**Exercise directions:**
A verbatim copy of the listing is the expected output.

**Data supplied:**
=== Begin Enclosure ===

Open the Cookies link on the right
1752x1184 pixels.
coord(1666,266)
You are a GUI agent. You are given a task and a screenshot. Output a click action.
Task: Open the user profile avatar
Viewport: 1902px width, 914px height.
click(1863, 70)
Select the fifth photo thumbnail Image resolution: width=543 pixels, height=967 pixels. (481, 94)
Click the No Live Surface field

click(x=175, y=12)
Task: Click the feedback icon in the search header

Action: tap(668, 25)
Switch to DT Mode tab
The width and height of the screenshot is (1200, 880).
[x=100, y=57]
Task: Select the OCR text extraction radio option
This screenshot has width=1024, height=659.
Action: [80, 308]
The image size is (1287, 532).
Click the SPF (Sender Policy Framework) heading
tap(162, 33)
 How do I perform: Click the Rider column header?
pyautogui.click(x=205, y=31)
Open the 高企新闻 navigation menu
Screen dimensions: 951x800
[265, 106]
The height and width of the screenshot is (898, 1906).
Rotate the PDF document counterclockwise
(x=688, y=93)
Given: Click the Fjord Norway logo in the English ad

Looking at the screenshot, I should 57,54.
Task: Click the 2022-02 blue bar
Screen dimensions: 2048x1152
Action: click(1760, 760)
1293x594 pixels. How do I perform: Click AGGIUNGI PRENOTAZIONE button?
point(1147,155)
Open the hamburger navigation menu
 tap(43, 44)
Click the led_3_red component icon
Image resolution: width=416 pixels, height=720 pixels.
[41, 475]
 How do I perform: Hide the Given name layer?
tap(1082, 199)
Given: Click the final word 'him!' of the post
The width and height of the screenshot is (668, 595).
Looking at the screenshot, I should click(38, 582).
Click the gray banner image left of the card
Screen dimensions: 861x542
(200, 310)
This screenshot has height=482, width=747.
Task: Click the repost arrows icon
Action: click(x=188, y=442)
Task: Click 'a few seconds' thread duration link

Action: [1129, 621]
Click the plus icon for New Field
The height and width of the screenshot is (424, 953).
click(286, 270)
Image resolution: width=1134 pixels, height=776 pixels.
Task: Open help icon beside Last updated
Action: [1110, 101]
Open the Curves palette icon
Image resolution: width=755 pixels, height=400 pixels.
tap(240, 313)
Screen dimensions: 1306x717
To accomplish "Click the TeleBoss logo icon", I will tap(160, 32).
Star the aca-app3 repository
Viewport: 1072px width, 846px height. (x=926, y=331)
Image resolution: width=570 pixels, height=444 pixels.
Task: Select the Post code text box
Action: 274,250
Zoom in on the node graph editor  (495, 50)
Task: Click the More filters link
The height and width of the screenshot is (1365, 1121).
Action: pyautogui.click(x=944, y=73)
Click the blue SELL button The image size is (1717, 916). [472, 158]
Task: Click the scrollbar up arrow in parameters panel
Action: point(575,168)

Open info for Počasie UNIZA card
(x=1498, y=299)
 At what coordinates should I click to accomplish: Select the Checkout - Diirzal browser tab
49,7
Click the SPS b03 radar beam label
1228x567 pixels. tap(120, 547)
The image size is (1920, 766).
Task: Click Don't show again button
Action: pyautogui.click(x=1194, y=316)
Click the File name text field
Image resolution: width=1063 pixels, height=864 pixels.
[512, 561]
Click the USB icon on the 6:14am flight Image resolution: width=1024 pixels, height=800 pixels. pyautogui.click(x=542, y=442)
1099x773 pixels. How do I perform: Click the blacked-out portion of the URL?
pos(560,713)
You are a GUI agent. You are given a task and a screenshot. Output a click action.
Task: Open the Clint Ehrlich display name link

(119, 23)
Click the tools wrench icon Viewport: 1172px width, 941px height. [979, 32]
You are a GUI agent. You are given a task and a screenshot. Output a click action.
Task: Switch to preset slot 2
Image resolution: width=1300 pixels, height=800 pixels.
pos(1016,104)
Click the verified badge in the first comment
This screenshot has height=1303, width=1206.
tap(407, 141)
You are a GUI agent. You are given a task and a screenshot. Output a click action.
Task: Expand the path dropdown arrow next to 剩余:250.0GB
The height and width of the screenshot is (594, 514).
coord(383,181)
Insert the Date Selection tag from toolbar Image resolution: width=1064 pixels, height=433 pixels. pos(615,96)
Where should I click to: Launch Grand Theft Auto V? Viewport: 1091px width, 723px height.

=== End Enclosure ===

**Task solution:**
Open the Cookies link on the right
1752x1184 pixels.
coord(1666,266)
You are a GUI agent. You are given a task and a screenshot. Output a click action.
Task: Open the user profile avatar
Viewport: 1902px width, 914px height.
click(1863, 70)
Select the fifth photo thumbnail Image resolution: width=543 pixels, height=967 pixels. (481, 94)
Click the No Live Surface field

click(x=175, y=12)
Task: Click the feedback icon in the search header

Action: tap(668, 25)
Switch to DT Mode tab
The width and height of the screenshot is (1200, 880).
[x=100, y=57]
Task: Select the OCR text extraction radio option
This screenshot has width=1024, height=659.
Action: [80, 308]
The image size is (1287, 532).
Click the SPF (Sender Policy Framework) heading
tap(162, 33)
 How do I perform: Click the Rider column header?
pyautogui.click(x=205, y=31)
Open the 高企新闻 navigation menu
Screen dimensions: 951x800
[265, 106]
The height and width of the screenshot is (898, 1906).
Rotate the PDF document counterclockwise
(x=688, y=93)
Given: Click the Fjord Norway logo in the English ad

Looking at the screenshot, I should 57,54.
Task: Click the 2022-02 blue bar
Screen dimensions: 2048x1152
Action: click(1760, 760)
1293x594 pixels. How do I perform: Click AGGIUNGI PRENOTAZIONE button?
point(1147,155)
Open the hamburger navigation menu
 tap(43, 44)
Click the led_3_red component icon
Image resolution: width=416 pixels, height=720 pixels.
[41, 475]
 How do I perform: Hide the Given name layer?
tap(1082, 199)
Given: Click the final word 'him!' of the post
The width and height of the screenshot is (668, 595).
Looking at the screenshot, I should click(38, 582).
Click the gray banner image left of the card
Screen dimensions: 861x542
(200, 310)
This screenshot has height=482, width=747.
Task: Click the repost arrows icon
Action: click(x=188, y=442)
Task: Click 'a few seconds' thread duration link

Action: [1129, 621]
Click the plus icon for New Field
The height and width of the screenshot is (424, 953).
click(286, 270)
Image resolution: width=1134 pixels, height=776 pixels.
Task: Open help icon beside Last updated
Action: [1110, 101]
Open the Curves palette icon
Image resolution: width=755 pixels, height=400 pixels.
tap(240, 313)
Screen dimensions: 1306x717
To accomplish "Click the TeleBoss logo icon", I will tap(160, 32).
Star the aca-app3 repository
Viewport: 1072px width, 846px height. (x=926, y=331)
Image resolution: width=570 pixels, height=444 pixels.
Task: Select the Post code text box
Action: 274,250
Zoom in on the node graph editor  (495, 50)
Task: Click the More filters link
The height and width of the screenshot is (1365, 1121).
Action: pyautogui.click(x=944, y=73)
Click the blue SELL button The image size is (1717, 916). [472, 158]
Task: Click the scrollbar up arrow in parameters panel
Action: point(575,168)

Open info for Počasie UNIZA card
(x=1498, y=299)
 At what coordinates should I click to accomplish: Select the Checkout - Diirzal browser tab
49,7
Click the SPS b03 radar beam label
1228x567 pixels. tap(120, 547)
The image size is (1920, 766).
Task: Click Don't show again button
Action: pyautogui.click(x=1194, y=316)
Click the File name text field
Image resolution: width=1063 pixels, height=864 pixels.
[512, 561]
Click the USB icon on the 6:14am flight Image resolution: width=1024 pixels, height=800 pixels. pyautogui.click(x=542, y=442)
1099x773 pixels. How do I perform: Click the blacked-out portion of the URL?
pos(560,713)
You are a GUI agent. You are given a task and a screenshot. Output a click action.
Task: Open the Clint Ehrlich display name link

(119, 23)
Click the tools wrench icon Viewport: 1172px width, 941px height. [979, 32]
You are a GUI agent. You are given a task and a screenshot. Output a click action.
Task: Switch to preset slot 2
Image resolution: width=1300 pixels, height=800 pixels.
pos(1016,104)
Click the verified badge in the first comment
This screenshot has height=1303, width=1206.
tap(407, 141)
You are a GUI agent. You are given a task and a screenshot. Output a click action.
Task: Expand the path dropdown arrow next to 剩余:250.0GB
The height and width of the screenshot is (594, 514).
coord(383,181)
Insert the Date Selection tag from toolbar Image resolution: width=1064 pixels, height=433 pixels. pos(615,96)
Where should I click to: Launch Grand Theft Auto V? Viewport: 1091px width, 723px height.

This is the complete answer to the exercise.